→ **Records**:
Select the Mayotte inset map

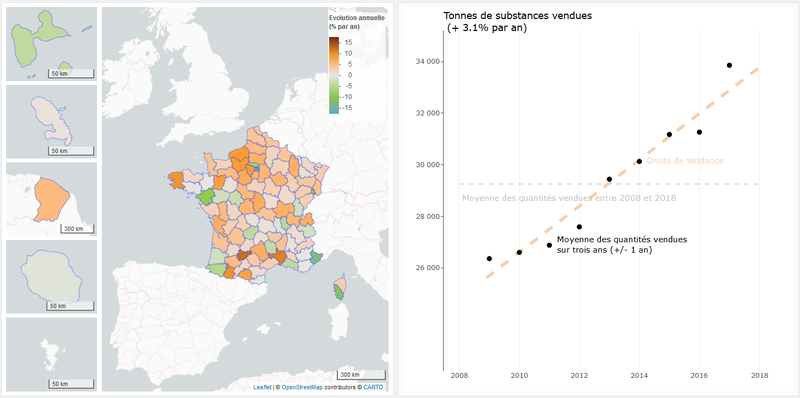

...

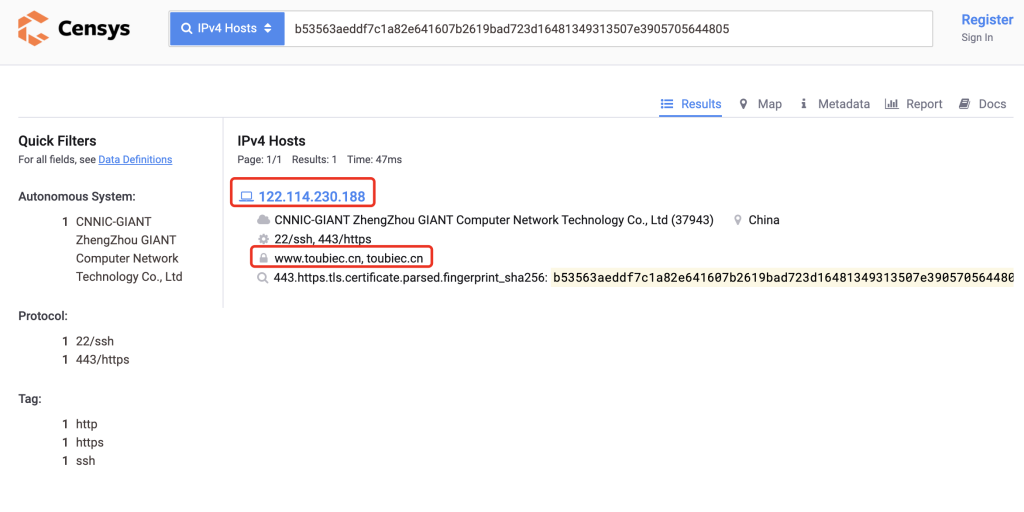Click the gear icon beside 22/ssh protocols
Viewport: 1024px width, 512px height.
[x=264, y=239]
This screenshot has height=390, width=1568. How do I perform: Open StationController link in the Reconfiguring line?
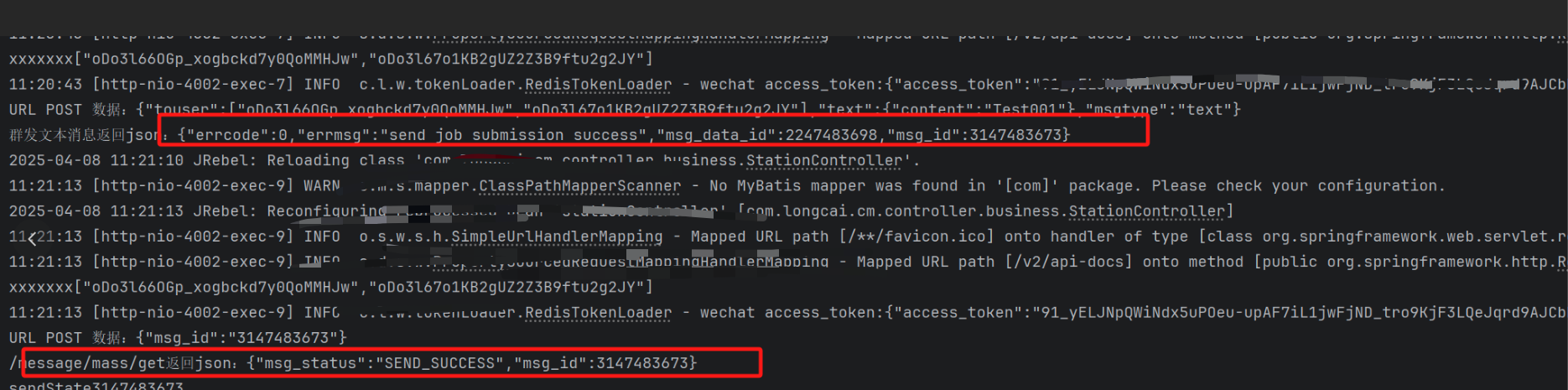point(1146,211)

→ **Exercise aim**: Rewrite the lines in the stretch from the one containing "Click the gear icon beside 22/ssh protocols" through the one containing "point(1146,211)", replacing "screenshot" with "image" and keeping everything else the same. Leave the pictures out.

→ **The answer**:
Click the gear icon beside 22/ssh protocols
Viewport: 1024px width, 512px height.
[x=264, y=239]
This image has height=390, width=1568. How do I perform: Open StationController link in the Reconfiguring line?
point(1146,211)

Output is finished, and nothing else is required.